The authors compare the performance of sequential scaling and parallel scaling in terms of the coverage (pass@k score) and accuracy of QwQ and R1. For sequential scaling, they iteratively prompt models to self-revise for 40 steps. For parallel scaling, they parallely sample 10 solutions. The coverage is evaluated by counting the proportion of whether multiple candidate answers contain a correct one. The findings show that, for the same number of generated tokens, parallel scaling provides a significantly larger improvement in coverage compared to sequential scaling, for both R1-Distill-32b and QwQ.

Given the limitation of sequential scaling of the current o1-like models, the authors turn to parallel scaling techniques and incorporate them with insights on sequential scaling and propose a new Parallel Scaling algorithm: Shortest Majority Vote.

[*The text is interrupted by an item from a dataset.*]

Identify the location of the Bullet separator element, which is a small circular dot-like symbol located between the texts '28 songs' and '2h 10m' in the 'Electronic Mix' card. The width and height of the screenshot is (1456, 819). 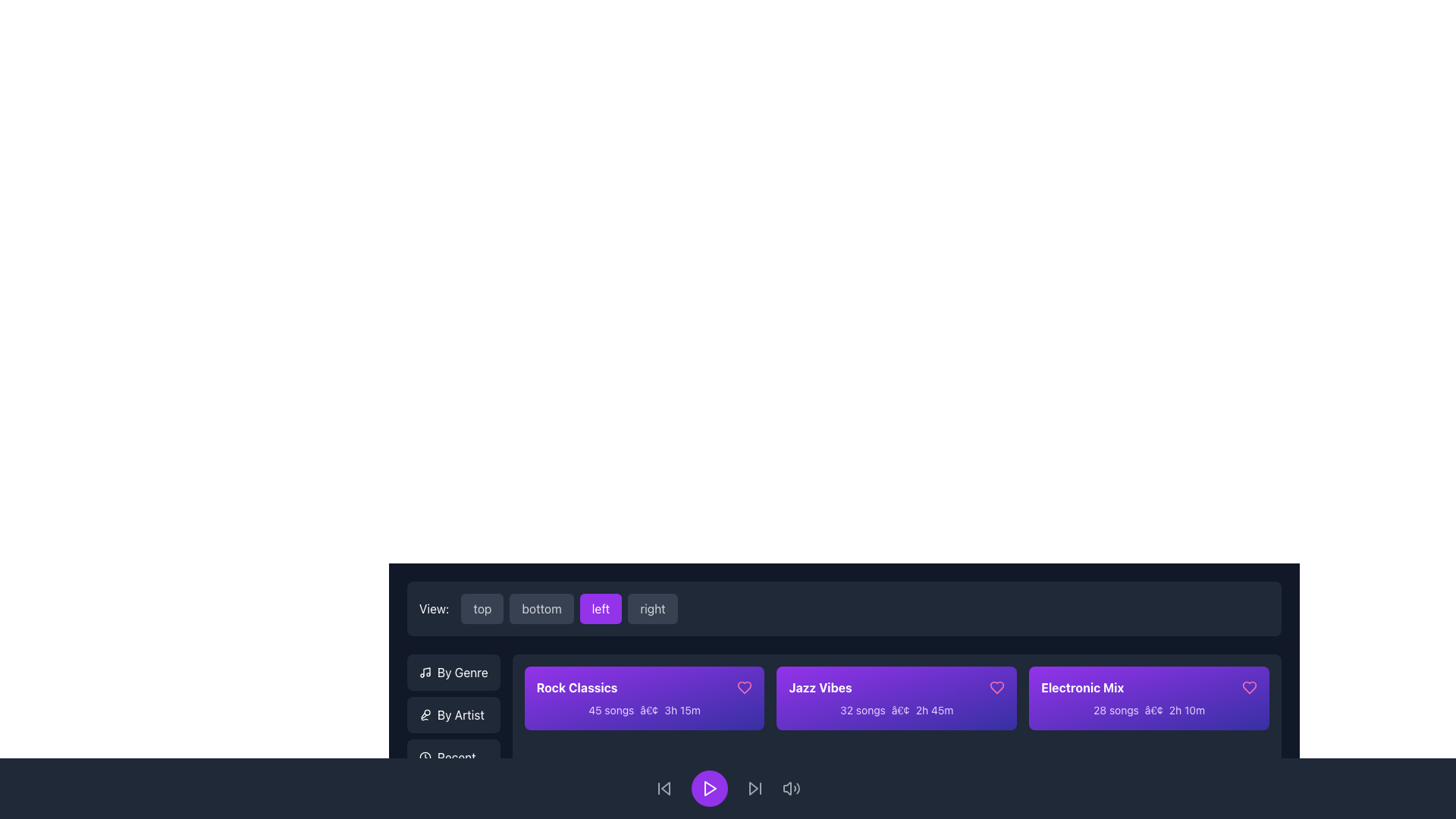
(1153, 710).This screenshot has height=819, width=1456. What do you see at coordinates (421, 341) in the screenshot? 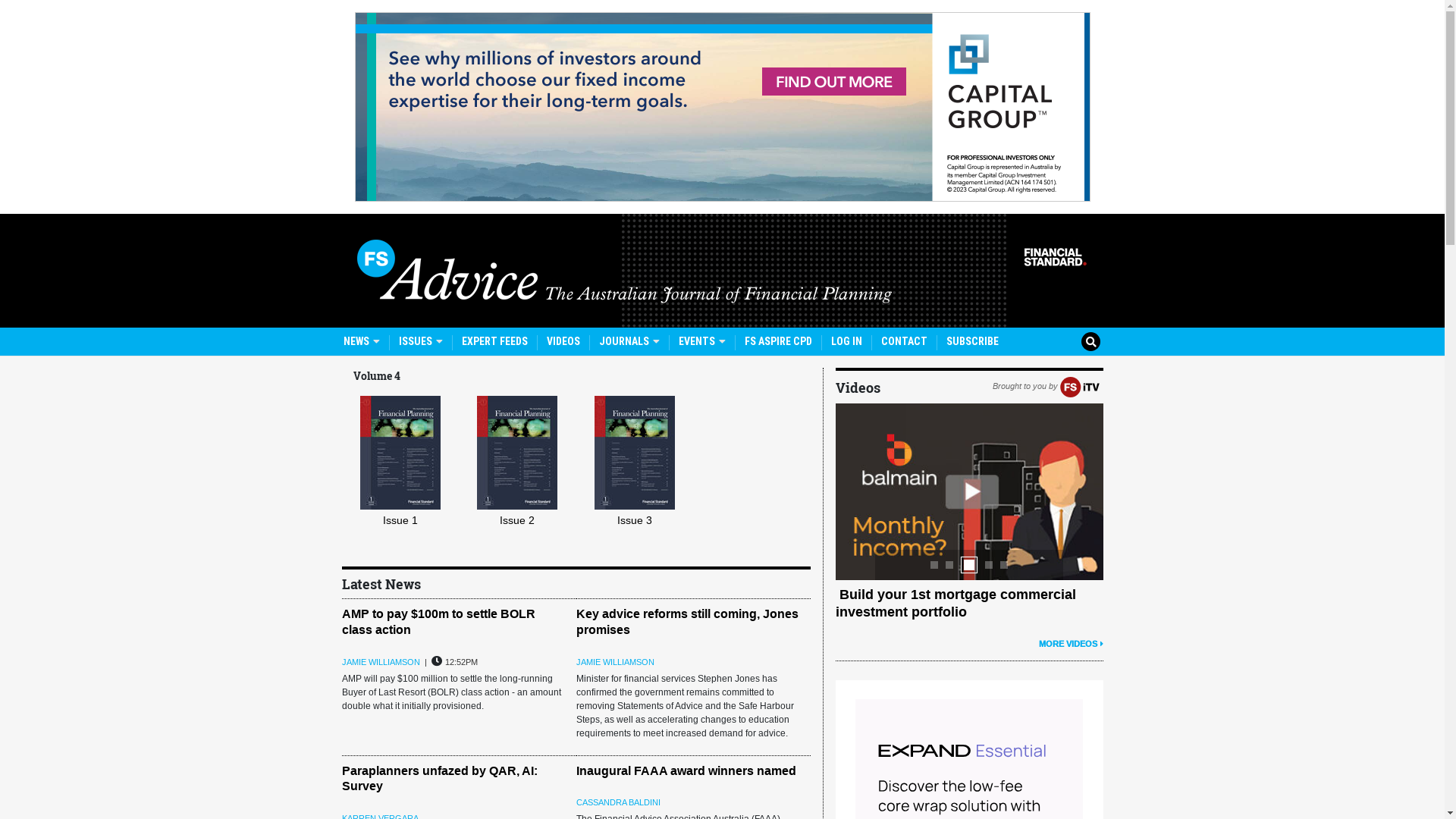
I see `'ISSUES'` at bounding box center [421, 341].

Let the number of solutions in the $i$-th category be $c_i$ and the average solution length in that category be $l_i$. The score for category $i$ in Shortest Majority Vote is computed as:

$s_i=\frac{c_i}{\log{l_i}}$

where:

• $s_i$ is the score for category $i$
• $c_i$ is the number of solutions in the $i$-th category
• $l_i$ is the average solution length in the $i$-th category

The authors evaluate the performance of Shortest Majority Vote and Majority Vote through experiments on the AIME and GPQA benchmarks, sampling 16 solutions from QwQ, R1, and LIMO models. The experimental results demonstrate that Shortest Majority Vote significantly outperforms both Majority Vote and Shortest methods, particularly on the AIME benchmark.